Typically the time associated with chasing down any specific threat indicator is substantial. FS-ISAC membership has multiple benefits. Members receive timely notification and authoritative information specifically designed to help protect critical systems and assets from physical and cyber security threats. In addition, the FS-ISAC provides an anonymous information-sharing capability across the entire financial services industry that enables institutions to exchange information regarding physical and cyber security threats, as well as vulnerabilities, incidents, and potential protective measures and practices. This automated solution increases the speed, scale, and accuracy of information sharing and speed time to resolution. This solution removes a large burden of work for financial organizations of all sizes, including those that rely on third parties for monitoring and incident response.
While the FS-ISAC is a non-profit run by its members, membership does require an annual fee which can range from $250 to $49,950 depending upon the size and complexity of the institution participating and the level of service selected. Institutions with less than $1 billion in assets can get a basic membership for $250/year.
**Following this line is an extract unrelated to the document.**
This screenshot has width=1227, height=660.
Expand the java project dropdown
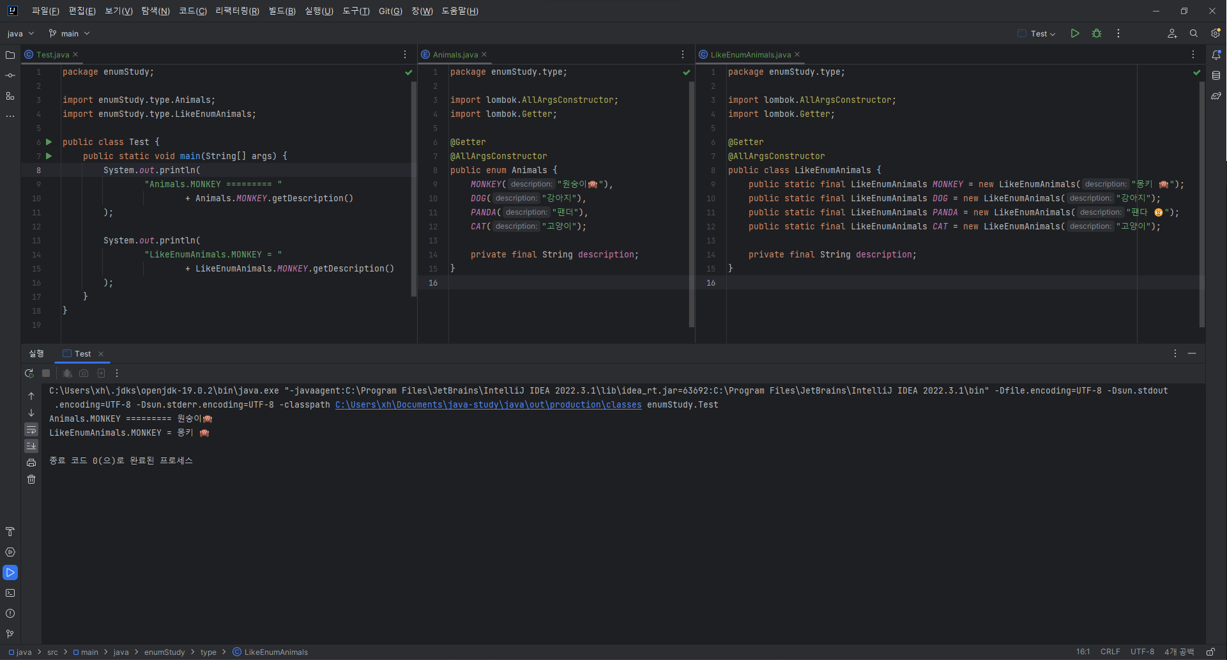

The Division does not recommend one level of membership over another. Each institution should determine the appropriate level of membership tailored to its risk profile. Additional information about the benefits of FS-ISAC membership can be found at www.fsisac.com.
Government and government-sponsored resources that financial institutions should also consider include the following organizations:
- United States Computer Emergency Readiness Team (US-CERT)
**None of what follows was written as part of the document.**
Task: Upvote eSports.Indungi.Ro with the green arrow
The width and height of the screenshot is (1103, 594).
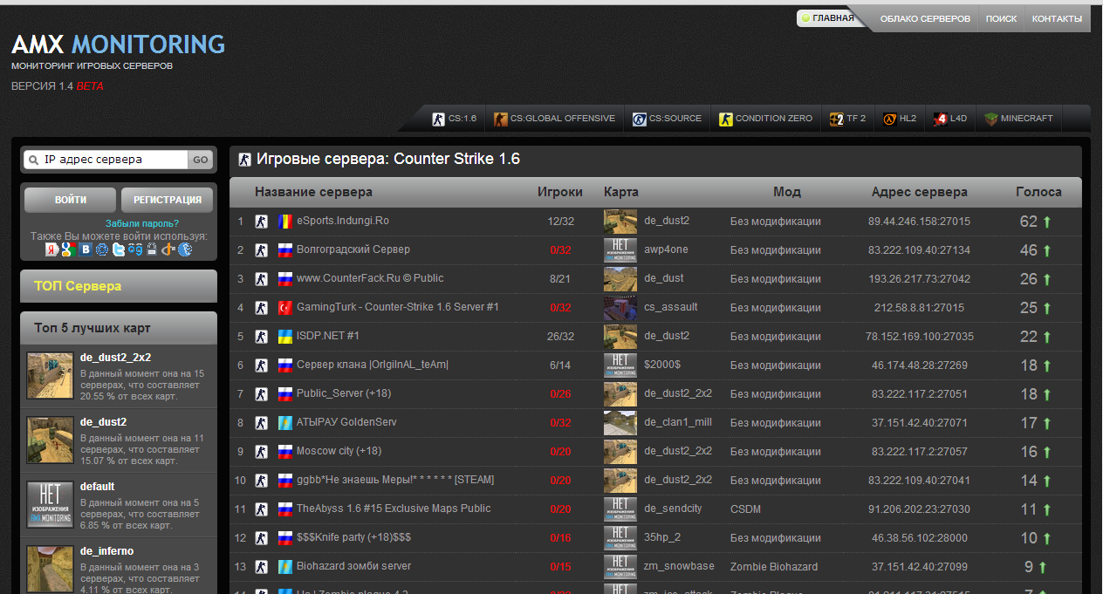Action: click(1047, 222)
- The Department of Homeland Security's US-CERT facilitates the coordination of cyber information sharing and provides cyber vulnerability and threat information through its national Cyber Awareness System. Financial institutions may learn more about US-CERT and subscribe to receive security alerts, tips and other updates through its website.
- U.S. Secret Service Electronic Crimes Task Force (ECTF)
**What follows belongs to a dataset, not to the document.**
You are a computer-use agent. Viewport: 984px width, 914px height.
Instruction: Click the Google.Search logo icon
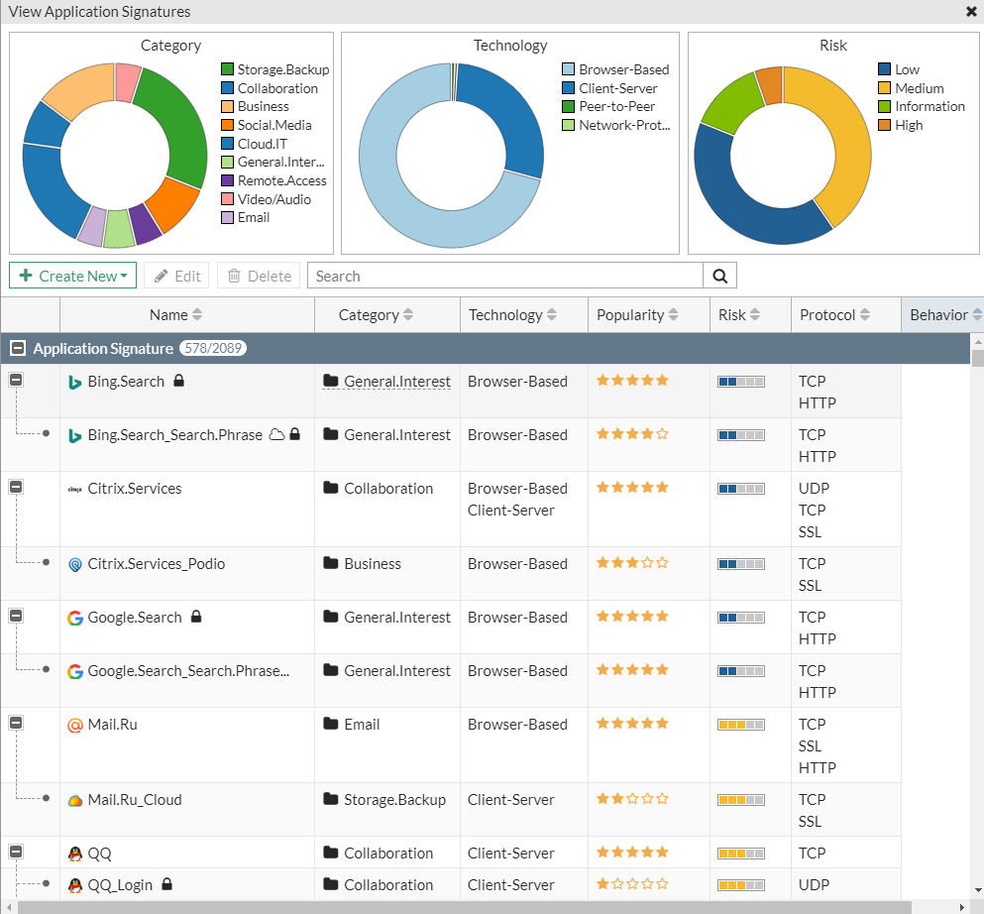(74, 618)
- The Electronic Crimes Task Force teams local, state and federal law enforcement personnel with prosecutors, private industry, and academia to maximize what each has to offer in an effort to combat cyber criminal activity. Visit their website for more information on the Electronic Crimes Task Forces.
- FBI InfraGard
- InfraGard is an information sharing forum between the FBI and the private sector. InfraGard operates more than 60 chapters that conduct local meetings pertinent to their area. Obtain information about InfraGard online.
Financial institutions also are reminded that they may obtain information specific to products or applications they use at the applicable vendor websites. Additionally, financial institutions that utilize third party service providers should check with their provider about the existence of user groups that also could be valuable sources of information.